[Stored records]
──────

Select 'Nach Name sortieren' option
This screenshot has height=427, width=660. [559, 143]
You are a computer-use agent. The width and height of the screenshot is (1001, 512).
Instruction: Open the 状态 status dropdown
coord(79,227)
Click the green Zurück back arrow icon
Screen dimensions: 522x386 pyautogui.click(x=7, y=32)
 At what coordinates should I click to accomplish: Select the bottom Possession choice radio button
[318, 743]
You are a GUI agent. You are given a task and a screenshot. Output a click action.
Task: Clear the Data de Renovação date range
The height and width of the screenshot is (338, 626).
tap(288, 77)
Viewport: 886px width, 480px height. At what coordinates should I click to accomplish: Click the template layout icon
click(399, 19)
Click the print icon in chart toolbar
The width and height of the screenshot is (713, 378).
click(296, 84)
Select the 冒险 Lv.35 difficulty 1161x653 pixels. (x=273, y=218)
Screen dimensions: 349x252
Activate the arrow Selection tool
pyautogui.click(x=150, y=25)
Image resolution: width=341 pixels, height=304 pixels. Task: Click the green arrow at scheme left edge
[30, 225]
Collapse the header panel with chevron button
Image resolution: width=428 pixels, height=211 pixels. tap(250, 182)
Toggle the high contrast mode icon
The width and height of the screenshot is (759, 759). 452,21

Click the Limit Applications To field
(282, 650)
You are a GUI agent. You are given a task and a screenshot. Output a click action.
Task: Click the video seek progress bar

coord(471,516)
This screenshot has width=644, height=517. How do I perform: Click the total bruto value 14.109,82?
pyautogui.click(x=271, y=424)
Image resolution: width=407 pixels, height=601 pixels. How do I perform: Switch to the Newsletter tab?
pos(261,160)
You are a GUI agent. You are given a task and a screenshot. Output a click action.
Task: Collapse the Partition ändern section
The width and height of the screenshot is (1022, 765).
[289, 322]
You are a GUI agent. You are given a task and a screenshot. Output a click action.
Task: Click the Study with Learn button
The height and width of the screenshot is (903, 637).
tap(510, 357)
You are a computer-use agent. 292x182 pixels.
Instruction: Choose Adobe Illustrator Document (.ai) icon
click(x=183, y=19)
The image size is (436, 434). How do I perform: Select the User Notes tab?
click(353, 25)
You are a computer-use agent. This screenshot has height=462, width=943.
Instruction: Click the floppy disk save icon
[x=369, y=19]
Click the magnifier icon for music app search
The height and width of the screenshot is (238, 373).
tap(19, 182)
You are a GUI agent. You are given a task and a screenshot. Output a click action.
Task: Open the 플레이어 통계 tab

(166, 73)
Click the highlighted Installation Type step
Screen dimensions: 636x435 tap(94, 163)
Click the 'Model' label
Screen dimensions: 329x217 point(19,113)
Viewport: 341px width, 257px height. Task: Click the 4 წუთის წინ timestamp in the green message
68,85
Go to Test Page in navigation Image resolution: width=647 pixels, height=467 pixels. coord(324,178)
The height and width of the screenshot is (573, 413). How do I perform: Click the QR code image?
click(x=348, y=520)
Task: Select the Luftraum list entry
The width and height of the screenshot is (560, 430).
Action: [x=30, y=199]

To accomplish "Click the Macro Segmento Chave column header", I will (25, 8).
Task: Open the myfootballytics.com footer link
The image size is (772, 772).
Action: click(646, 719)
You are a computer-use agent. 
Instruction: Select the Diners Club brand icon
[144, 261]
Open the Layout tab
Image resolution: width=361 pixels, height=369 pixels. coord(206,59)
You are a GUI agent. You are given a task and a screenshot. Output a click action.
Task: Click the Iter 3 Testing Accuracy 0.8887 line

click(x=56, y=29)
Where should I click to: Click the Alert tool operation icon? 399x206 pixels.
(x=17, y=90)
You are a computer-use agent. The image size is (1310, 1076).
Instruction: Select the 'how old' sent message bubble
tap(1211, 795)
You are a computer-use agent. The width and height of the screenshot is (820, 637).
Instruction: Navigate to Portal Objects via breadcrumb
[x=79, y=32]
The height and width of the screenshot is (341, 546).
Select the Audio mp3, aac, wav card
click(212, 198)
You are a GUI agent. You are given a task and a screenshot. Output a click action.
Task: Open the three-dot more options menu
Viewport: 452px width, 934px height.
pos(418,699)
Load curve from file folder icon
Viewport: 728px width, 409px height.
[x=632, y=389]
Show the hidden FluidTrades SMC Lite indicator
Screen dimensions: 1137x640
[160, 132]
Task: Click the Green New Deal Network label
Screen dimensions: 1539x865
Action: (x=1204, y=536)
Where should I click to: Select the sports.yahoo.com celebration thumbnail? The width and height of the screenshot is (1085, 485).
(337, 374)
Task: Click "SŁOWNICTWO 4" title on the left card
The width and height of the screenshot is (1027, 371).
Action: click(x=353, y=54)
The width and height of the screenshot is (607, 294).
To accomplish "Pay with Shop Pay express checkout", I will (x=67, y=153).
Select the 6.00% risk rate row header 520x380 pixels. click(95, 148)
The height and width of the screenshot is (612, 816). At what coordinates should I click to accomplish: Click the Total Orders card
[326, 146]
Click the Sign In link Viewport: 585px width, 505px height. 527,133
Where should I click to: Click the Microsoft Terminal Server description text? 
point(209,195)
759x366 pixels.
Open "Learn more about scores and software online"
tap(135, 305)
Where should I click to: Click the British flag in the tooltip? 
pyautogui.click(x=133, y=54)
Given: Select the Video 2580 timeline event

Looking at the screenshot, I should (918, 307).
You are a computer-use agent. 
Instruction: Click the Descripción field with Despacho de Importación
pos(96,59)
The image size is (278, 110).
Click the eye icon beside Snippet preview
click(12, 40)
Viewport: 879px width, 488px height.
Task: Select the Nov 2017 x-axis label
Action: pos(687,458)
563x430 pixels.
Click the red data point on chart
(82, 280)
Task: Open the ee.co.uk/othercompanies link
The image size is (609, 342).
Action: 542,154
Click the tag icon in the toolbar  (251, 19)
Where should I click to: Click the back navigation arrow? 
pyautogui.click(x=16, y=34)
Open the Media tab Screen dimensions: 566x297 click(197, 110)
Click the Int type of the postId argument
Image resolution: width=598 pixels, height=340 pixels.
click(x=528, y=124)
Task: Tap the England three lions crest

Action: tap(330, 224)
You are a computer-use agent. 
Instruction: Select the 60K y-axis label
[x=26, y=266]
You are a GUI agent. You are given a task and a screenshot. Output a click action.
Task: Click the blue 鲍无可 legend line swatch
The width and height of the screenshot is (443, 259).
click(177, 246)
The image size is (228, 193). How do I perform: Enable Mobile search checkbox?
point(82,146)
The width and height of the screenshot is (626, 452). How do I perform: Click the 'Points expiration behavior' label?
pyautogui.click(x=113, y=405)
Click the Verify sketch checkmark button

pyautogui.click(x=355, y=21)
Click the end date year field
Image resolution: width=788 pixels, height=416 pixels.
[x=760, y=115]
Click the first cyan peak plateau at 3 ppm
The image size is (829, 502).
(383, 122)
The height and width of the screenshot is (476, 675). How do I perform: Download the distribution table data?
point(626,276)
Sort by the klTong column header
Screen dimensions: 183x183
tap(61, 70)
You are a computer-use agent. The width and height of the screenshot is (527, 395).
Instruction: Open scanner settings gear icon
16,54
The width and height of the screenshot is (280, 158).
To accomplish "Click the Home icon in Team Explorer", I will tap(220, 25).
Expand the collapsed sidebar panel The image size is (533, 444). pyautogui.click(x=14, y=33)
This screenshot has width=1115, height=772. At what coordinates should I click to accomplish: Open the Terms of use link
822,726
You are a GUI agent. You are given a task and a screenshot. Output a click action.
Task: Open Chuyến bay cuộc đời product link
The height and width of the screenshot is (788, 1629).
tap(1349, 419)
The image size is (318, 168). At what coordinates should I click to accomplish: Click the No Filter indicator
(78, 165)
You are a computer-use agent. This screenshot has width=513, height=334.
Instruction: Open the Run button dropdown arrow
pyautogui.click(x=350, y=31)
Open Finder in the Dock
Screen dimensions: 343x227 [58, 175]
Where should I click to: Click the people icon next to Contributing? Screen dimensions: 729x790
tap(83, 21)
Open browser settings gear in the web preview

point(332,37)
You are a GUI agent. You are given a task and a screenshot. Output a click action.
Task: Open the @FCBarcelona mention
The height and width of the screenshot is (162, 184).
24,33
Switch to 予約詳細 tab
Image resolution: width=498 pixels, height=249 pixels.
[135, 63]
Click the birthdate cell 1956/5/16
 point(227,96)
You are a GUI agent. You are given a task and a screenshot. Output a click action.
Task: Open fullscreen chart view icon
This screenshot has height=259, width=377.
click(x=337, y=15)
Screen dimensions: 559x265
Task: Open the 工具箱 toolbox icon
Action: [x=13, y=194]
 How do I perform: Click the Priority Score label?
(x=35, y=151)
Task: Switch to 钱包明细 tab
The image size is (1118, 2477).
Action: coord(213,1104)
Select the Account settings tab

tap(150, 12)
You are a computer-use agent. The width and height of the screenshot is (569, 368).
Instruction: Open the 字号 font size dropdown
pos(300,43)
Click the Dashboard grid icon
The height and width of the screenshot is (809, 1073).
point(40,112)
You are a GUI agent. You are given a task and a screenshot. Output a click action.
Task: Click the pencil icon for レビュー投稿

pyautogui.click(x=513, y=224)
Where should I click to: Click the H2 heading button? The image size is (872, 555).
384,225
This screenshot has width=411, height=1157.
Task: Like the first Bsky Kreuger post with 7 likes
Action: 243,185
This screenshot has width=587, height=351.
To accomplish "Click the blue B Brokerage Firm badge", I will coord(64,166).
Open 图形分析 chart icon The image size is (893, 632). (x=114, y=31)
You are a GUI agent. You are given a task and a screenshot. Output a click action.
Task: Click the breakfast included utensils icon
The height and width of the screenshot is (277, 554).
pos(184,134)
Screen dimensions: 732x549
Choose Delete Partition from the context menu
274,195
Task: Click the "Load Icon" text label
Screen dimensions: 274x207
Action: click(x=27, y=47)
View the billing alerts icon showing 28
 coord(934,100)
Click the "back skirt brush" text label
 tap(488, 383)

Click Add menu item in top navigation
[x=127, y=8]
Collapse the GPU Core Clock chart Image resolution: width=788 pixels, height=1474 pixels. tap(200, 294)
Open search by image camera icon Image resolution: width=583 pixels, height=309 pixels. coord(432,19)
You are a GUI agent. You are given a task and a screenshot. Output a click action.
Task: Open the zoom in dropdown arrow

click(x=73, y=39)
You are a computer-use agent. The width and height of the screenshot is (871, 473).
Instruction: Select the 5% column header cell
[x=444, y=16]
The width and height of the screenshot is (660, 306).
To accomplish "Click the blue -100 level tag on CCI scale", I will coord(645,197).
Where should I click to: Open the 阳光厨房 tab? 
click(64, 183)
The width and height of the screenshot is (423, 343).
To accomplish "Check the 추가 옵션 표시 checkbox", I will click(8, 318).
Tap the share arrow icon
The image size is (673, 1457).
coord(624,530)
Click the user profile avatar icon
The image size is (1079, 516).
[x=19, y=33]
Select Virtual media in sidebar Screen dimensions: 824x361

──────

> ASSIGNMENT
Please repeat word for word the lines above that run from the beginning through the line containing "You are a computer-use agent. 292x182 pixels.", keeping both the first and that last line.

> REPLY TO THE EXERCISE
Select 'Nach Name sortieren' option
This screenshot has height=427, width=660. [559, 143]
You are a computer-use agent. The width and height of the screenshot is (1001, 512).
Instruction: Open the 状态 status dropdown
coord(79,227)
Click the green Zurück back arrow icon
Screen dimensions: 522x386 pyautogui.click(x=7, y=32)
 At what coordinates should I click to accomplish: Select the bottom Possession choice radio button
[318, 743]
You are a GUI agent. You are given a task and a screenshot. Output a click action.
Task: Clear the Data de Renovação date range
The height and width of the screenshot is (338, 626).
tap(288, 77)
Viewport: 886px width, 480px height. At what coordinates should I click to accomplish: Click the template layout icon
click(399, 19)
Click the print icon in chart toolbar
The width and height of the screenshot is (713, 378).
click(296, 84)
Select the 冒险 Lv.35 difficulty 1161x653 pixels. (x=273, y=218)
Screen dimensions: 349x252
Activate the arrow Selection tool
pyautogui.click(x=150, y=25)
Image resolution: width=341 pixels, height=304 pixels. Task: Click the green arrow at scheme left edge
[30, 225]
Collapse the header panel with chevron button
Image resolution: width=428 pixels, height=211 pixels. tap(250, 182)
Toggle the high contrast mode icon
The width and height of the screenshot is (759, 759). 452,21

Click the Limit Applications To field
(282, 650)
You are a GUI agent. You are given a task and a screenshot. Output a click action.
Task: Click the video seek progress bar

coord(471,516)
This screenshot has width=644, height=517. How do I perform: Click the total bruto value 14.109,82?
pyautogui.click(x=271, y=424)
Image resolution: width=407 pixels, height=601 pixels. How do I perform: Switch to the Newsletter tab?
pos(261,160)
You are a GUI agent. You are given a task and a screenshot. Output a click action.
Task: Collapse the Partition ändern section
The width and height of the screenshot is (1022, 765).
[289, 322]
You are a GUI agent. You are given a task and a screenshot. Output a click action.
Task: Click the Study with Learn button
The height and width of the screenshot is (903, 637).
tap(510, 357)
You are a computer-use agent. 292x182 pixels.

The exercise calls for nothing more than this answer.